Description: Lemma 3 for frgrwopreg 30527. The vertices in the sets 𝐴 and 𝐵 have different degrees. (Contributed by Alexander van der Vekens, 30-Dec-2017.) (Revised by AV, 10-May-2021.) (Proof shortened by AV, 2-Jan-2022.)

Hypotheses

Ref	Expression
frgrwopreg.v	⊢ 𝑉 = (Vtx‘𝐺)
frgrwopreg.d	⊢ 𝐷 = (VtxDeg‘𝐺)
frgrwopreg.a	⊢ 𝐴 = {𝑥 ∈ 𝑉 ∣ (𝐷‘𝑥) = 𝐾}
frgrwopreg.b	⊢ 𝐵 = (𝑉 ∖ 𝐴)

Assertion

Ref	Expression
frgrwopreglem3	⊢ ((𝑋 ∈ 𝐴 ∧ 𝑌 ∈ 𝐵) → (𝐷‘𝑋) ≠ (𝐷‘𝑌))

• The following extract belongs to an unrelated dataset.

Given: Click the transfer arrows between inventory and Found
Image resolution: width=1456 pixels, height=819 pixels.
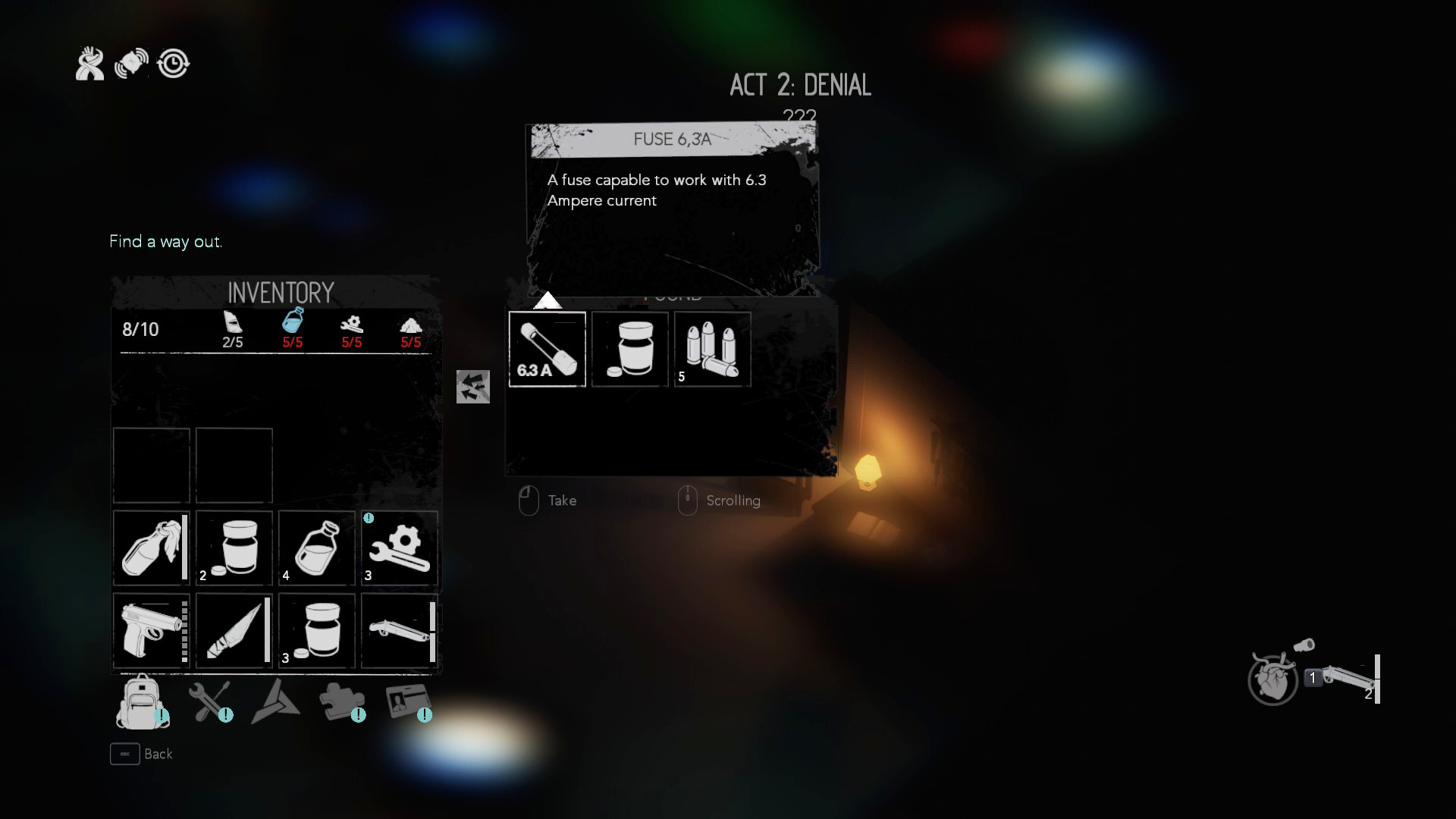Looking at the screenshot, I should (473, 387).
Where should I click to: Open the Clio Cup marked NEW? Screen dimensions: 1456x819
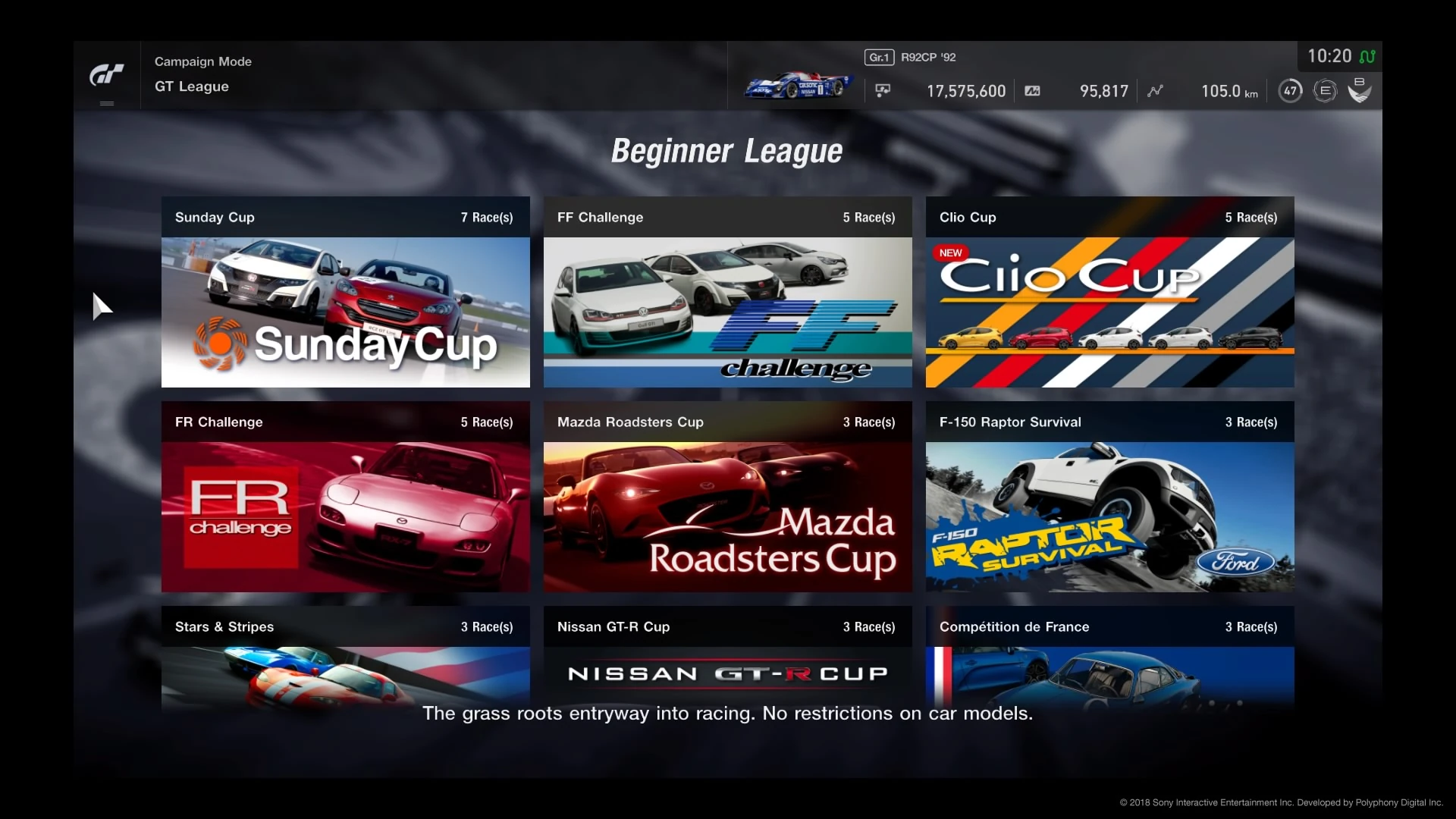pos(1109,296)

Distinct variable groups:   𝑥,𝑉   𝑥,𝐴   𝑥,𝐺   𝑥,𝐾   𝑥,𝐷   𝑥,𝑋   𝑥,𝑌

Allowed substitution hint:   𝐵(𝑥)

Proof of Theorem frgrwopreglem3

Step	Hyp	Ref	Expression
1		fveqeq2 6878	. . . . 5 ⊢ (𝑥 = 𝑌 → ((𝐷‘𝑥) = 𝐾 ↔ (𝐷‘𝑌) = 𝐾))
2	1	notbid 320	. . . 4 ⊢ (𝑥 = 𝑌 → (¬ (𝐷‘𝑥) = 𝐾 ↔ ¬ (𝐷‘𝑌) = 𝐾))
3		frgrwopreg.b	. . . . 5 ⊢ 𝐵 = (𝑉 ∖ 𝐴)
4		frgrwopreg.a	. . . . . 6 ⊢ 𝐴 = {𝑥 ∈ 𝑉 ∣ (𝐷‘𝑥) = 𝐾}
5	4	difeq2i 4079	. . . . 5 ⊢ (𝑉 ∖ 𝐴) = (𝑉 ∖ {𝑥 ∈ 𝑉 ∣ (𝐷‘𝑥) = 𝐾})
6		notrab 4276	. . . . 5 ⊢ (𝑉 ∖ {𝑥 ∈ 𝑉 ∣ (𝐷‘𝑥) = 𝐾}) = {𝑥 ∈ 𝑉 ∣ ¬ (𝐷‘𝑥) = 𝐾}
7	3, 5, 6	3eqtri 2791	. . . 4 ⊢ 𝐵 = {𝑥 ∈ 𝑉 ∣ ¬ (𝐷‘𝑥) = 𝐾}
8	2, 7	elrab2 3656	. . 3 ⊢ (𝑌 ∈ 𝐵 ↔ (𝑌 ∈ 𝑉 ∧ ¬ (𝐷‘𝑌) = 𝐾))
9		fveqeq2 6878	. . . . . 6 ⊢ (𝑥 = 𝑋 → ((𝐷‘𝑥) = 𝐾 ↔ (𝐷‘𝑋) = 𝐾))
10	9, 4	elrab2 3656	. . . . 5 ⊢ (𝑋 ∈ 𝐴 ↔ (𝑋 ∈ 𝑉 ∧ (𝐷‘𝑋) = 𝐾))
11		eqeq2 2776	. . . . . . 7 ⊢ ((𝐷‘𝑋) = 𝐾 → ((𝐷‘𝑌) = (𝐷‘𝑋) ↔ (𝐷‘𝑌) = 𝐾))
12	11	notbid 320	. . . . . 6 ⊢ ((𝐷‘𝑋) = 𝐾 → (¬ (𝐷‘𝑌) = (𝐷‘𝑋) ↔ ¬ (𝐷‘𝑌) = 𝐾))
13		neqne 2967	. . . . . . 7 ⊢ (¬ (𝐷‘𝑌) = (𝐷‘𝑋) → (𝐷‘𝑌) ≠ (𝐷‘𝑋))
14	13	necomd 3014	. . . . . 6 ⊢ (¬ (𝐷‘𝑌) = (𝐷‘𝑋) → (𝐷‘𝑋) ≠ (𝐷‘𝑌))
15	12, 14	biimtrrdi 256	. . . . 5 ⊢ ((𝐷‘𝑋) = 𝐾 → (¬ (𝐷‘𝑌) = 𝐾 → (𝐷‘𝑋) ≠ (𝐷‘𝑌)))
16	10, 15	simplbiim 512	. . . 4 ⊢ (𝑋 ∈ 𝐴 → (¬ (𝐷‘𝑌) = 𝐾 → (𝐷‘𝑋) ≠ (𝐷‘𝑌)))
17	16	com12 32	. . 3 ⊢ (¬ (𝐷‘𝑌) = 𝐾 → (𝑋 ∈ 𝐴 → (𝐷‘𝑋) ≠ (𝐷‘𝑌)))
18	8, 17	simplbiim 512	. 2 ⊢ (𝑌 ∈ 𝐵 → (𝑋 ∈ 𝐴 → (𝐷‘𝑋) ≠ (𝐷‘𝑌)))
19	18	impcom 411	1 ⊢ ((𝑋 ∈ 𝐴 ∧ 𝑌 ∈ 𝐵) → (𝐷‘𝑋) ≠ (𝐷‘𝑌))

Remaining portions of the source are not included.